Chairman's Gavel: Effective management of board time
By Susan Salter | AASB Director of Leadership Development
Ever feel like your board is working harder than ever but making little real progress? This can be particularly frustrating when, as board president, you are working to be respectful of the members’ and staff time. Here’s quiz to help you spot areas that may contribute to that sense of running in place.
Does your board ...
- Create goals without a plan for reaching them?
- Have incomplete, inaccurate or unusable information about issues you need to address?
- Often have discussions that ramble?
- Have unnecessary meetings or meetings without agendas?
- Wait for latecomers before starting meetings?
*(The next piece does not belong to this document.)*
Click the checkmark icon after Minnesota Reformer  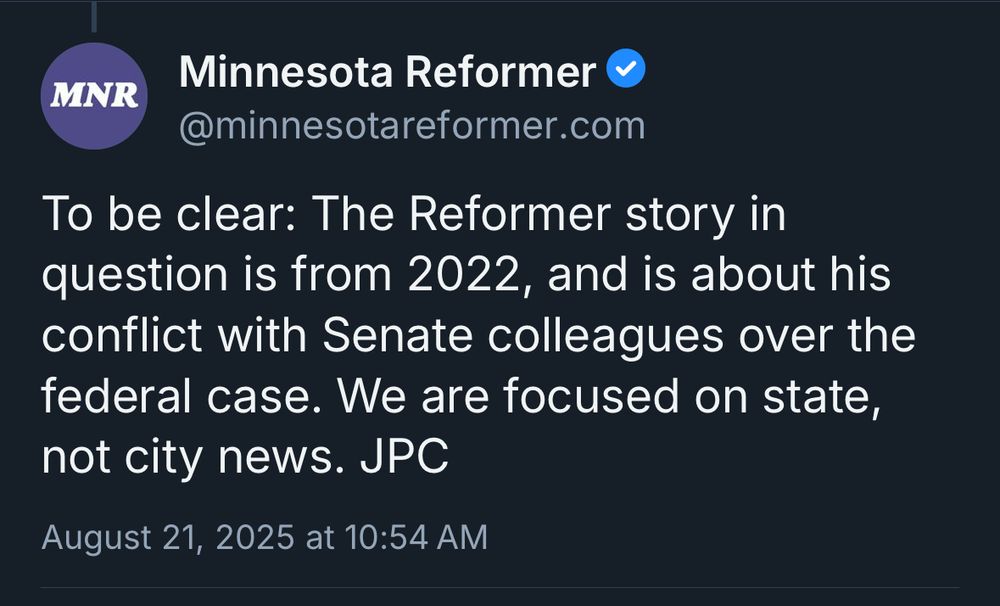[626, 69]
- Hold long discussions only to “resolve” the issue by tabling it?
- Fail to follow parliamentary procedure?
- Often have members trying to talk over each other?
- Fail to leave the meetings with a clear understanding of what was agreed to?
- Have members that restate their position (or others’ positions) several times during a discussion? Or, have members that feel the need to give their opinion on every issue?
- Seem always to be dealing with a new or recurring “crisis”?
If this sounds like your board, it may be time to establish clear expectations for how your meetings will run.
As part of the state’s new School Board Governance Improvement Act, each local board will be required to develop a code of conduct in the coming months (once the state Board of Education approves a model code). While your code of conduct isn’t the place to address the issues above, the discussion of your code it would a great time to also nail down how you want your meetings to run.
Once you get the state board’s model, consider planning a board retreat or work session to address both the code of conduct and board meetings. Use the time to get group agreement for some basic rules such as:
- All members will be expected to arrive on time.
- All meetings will start on time.
- Members will refrain from interrupting each other or the superintendent.
- Members may indicate that they concur with statements made by other board members, but will refrain from stating their position in detail on each issue if it has already been voiced.
- Members will do their homework prior to the meeting so that meeting time may be used to discuss the pending issue rather than asking questions.
- The board president will restate agreements at the end of discussions to ensure everyone has a clear understanding and will ask the members if they support the agreement.
Note that these are only suggestions. It is important you and your members come up with your own list of expectations for board behavior and that you adopt only the ones you all agree to.
As the president, also understand that some people will continue to restate their position until others acknowledge they hear it. Often, they are even aware that they are doing this. Observe your members at your next meeting. If one member frequently restates his position during discussions, try this strategy: After that member states his position the first time (and before you call on the next person wanting to speak), restate his position by saying something like, “So, Mr. Smith, what I hear you saying is …” This will reassure the member he was heard, give him a chance to clarify if you have misunderstood and keep the discussion from bogging down in repetition.
If, on the other hand, your board seems to always run from crisis to crisis, it is important to analyze what is keeping the board in that state. Possible culprits include:
- The board isn’t given ample time to digest major issues because of deadlines. Consider asking the superintendent to include in the board packet a list of all deadlines that will require some sort of board action in the next three months. Then use the list to prioritize what comes before the board each month.
- Unexpected maintenance or facilities problems. Ask the superintendent to develop lists of short- and long-term preventive maintenance recommendations along with cost estimates. Hold a work session to review and prioritize them.
- A steady stream of student discipline problems. Ask the superintendent to analyze school climate data, review the data with the board and develop a plan for addressing the deeper issues are creating or exacerbating behavior problems.
Tread carefully when dealing with an Alabama Supreme Court ruling on serial meetings. In a June ruling, the Alabama Supreme Court ruled a local school board did not violate the Open Meetings Act when its members met in small groups on an issue pending before the board. Such meetings were dubbed serial meetings because they were held back to back with the superintendent and board president present in each meeting and the remaining six board members attending in pairs. The ruling, which by a 5-4 vote found the meetings did not violate the OMA, hinged on the fact that at no time was a quorum of the board present. Thus, even though the board members discussed something likely to come before the board at a later date, the court ruled the serial meetings where not official board meetings subject to the OMA.
Despite the ruling, AASB is urging boards to use an abundance of caution when considering holding such meetings. The high court’s decision was close, and it is worth noting that two of the justices will no longer be part of the court should the issue be challenged again. It appears likely that the courts will continue to define what is acceptable in future rulings.
In the court of public opinion, this practice usually raises significant public concern about whether the board is acting in secret. It is guaranteed to generate negative publicity and that impacts public confidence.
However, these cautions do not mean board members should avoid having discussions with each other beyond the board table. It is acceptable – and often advisable – for you, as an individual board member, to ask a fellow member about his or her views on an issue before the board. This can be an important tool for gathering information, gaining new perspectives and insuring you fully understand the pros and cons of a proposal before the board meets to publicly discuss it. But there is a difference between one member gathering information for his own education or advocating for a position and a deliberate effort by the board as a whole to discuss an issue outside the public sight.